Boing Boing dishes out praise for Santa Fe’s Museum of International Folk Art, which it describes as a “must-see” for anyone in Santa Fe: “The collection of art here is truly magical, ranging from whimsical, handmade masks to exquisitely detailed dioramas to hand-carved, wooden dolls,” Boing Boing author Popkin writes. “When visiting for the first time, it brought tears to my eyes to be surrounded by so many fantastically unique objects.” While the museum’s core collection of thousands of objects (masks, puppets, ceramics, you name it) can be accessed by visitors anytime (and online), be sure to catch the exhibition Protection: Adaptation and Resistance before it closes April 7. As described by the museum, the traveling exhibition of more than 45 Alaska Native artists explores “themes of climate crisis, struggles for social justice, strengthening communities through ancestral knowledge, and imagining a thriving future.” Writing about the exhibition in the spring edition of El Palacio magazine, Annie Wenstrup, a Dena’ina writer living in Fairbanks, Alaska, explores Alaska artists’ work in the show related to the Missing and Murdered Indigenous Peoples epidemic.

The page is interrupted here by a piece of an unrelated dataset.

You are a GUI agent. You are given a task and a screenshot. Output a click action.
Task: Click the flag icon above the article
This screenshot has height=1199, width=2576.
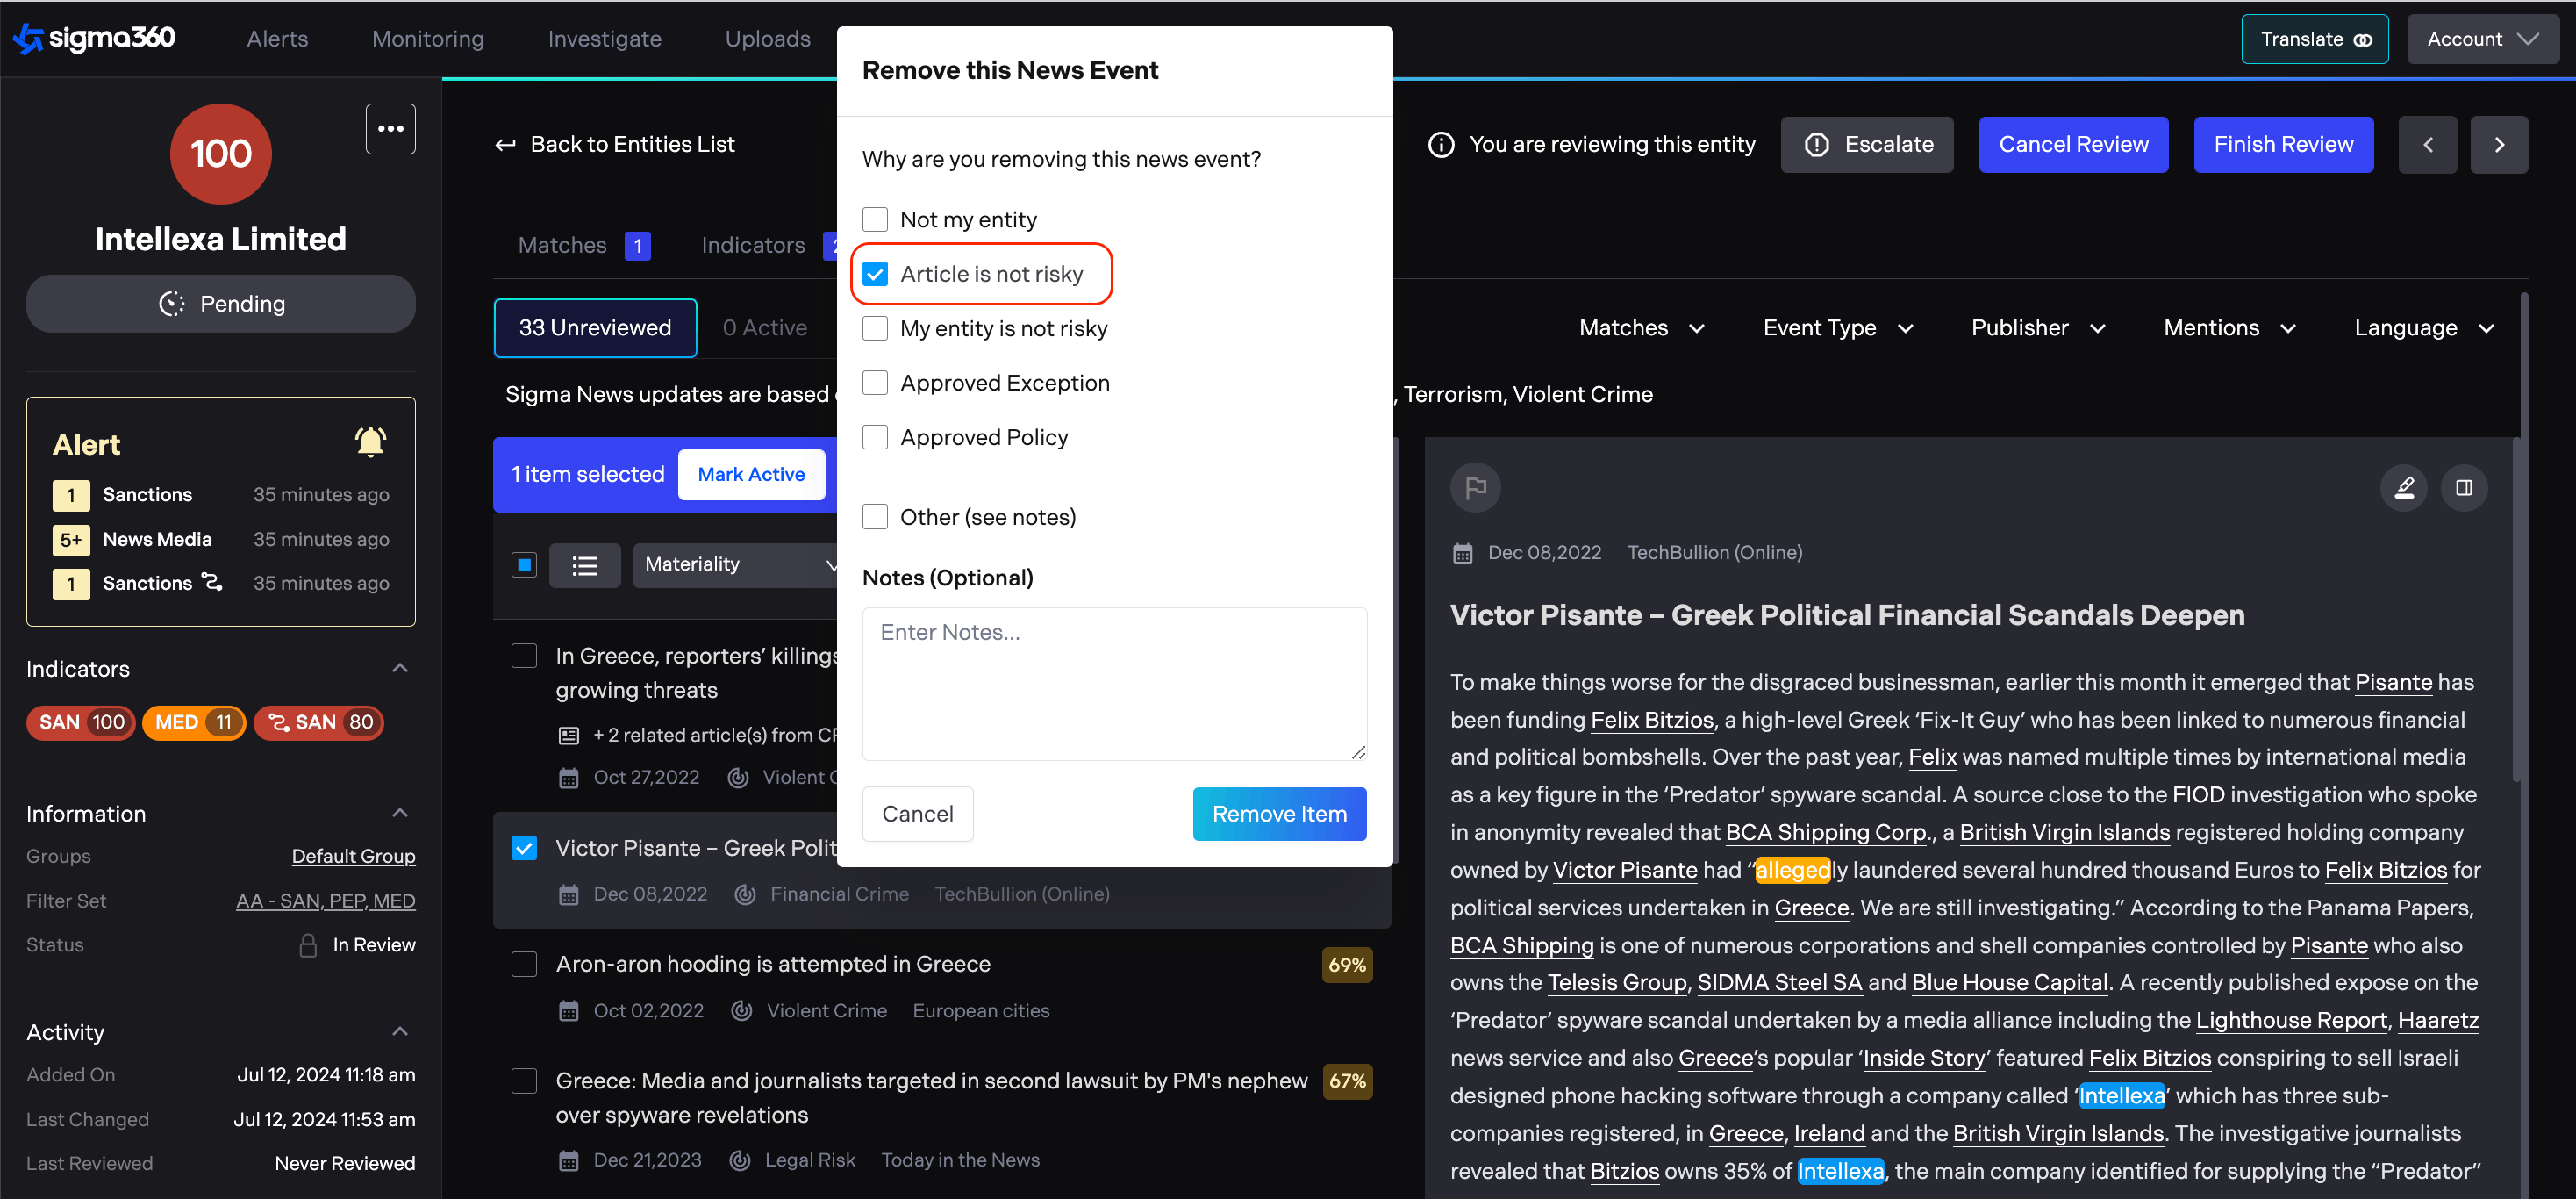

The Alaska Native artists, Wenstrup writes in her essay, “Grief’s Outline, Memory’s Shape,” resist “erasure of culture, history and contemporary identity. Through artwork, song and story they document experiences and values of Alaska Native Peoples,” and in so doing, “contest the assumed invisibility of missing and murdered Indigenous Peoples.”

Happy spring

The National Weather Service forecasts a mostly sunny day, with a high temperature near 48 degrees and north wind 5 to 10 mph becoming west in the afternoon. We have a 20% chance for precipitation tonight, as spring begins, wth rain and snow showers.

Thanks for reading! The Word has at least one friend who will be mocking her mercilessly within moments for the following admission, but she’ll feel better if she confesses to watching Justin Timberlake’s Tiny Desk concert. Twice.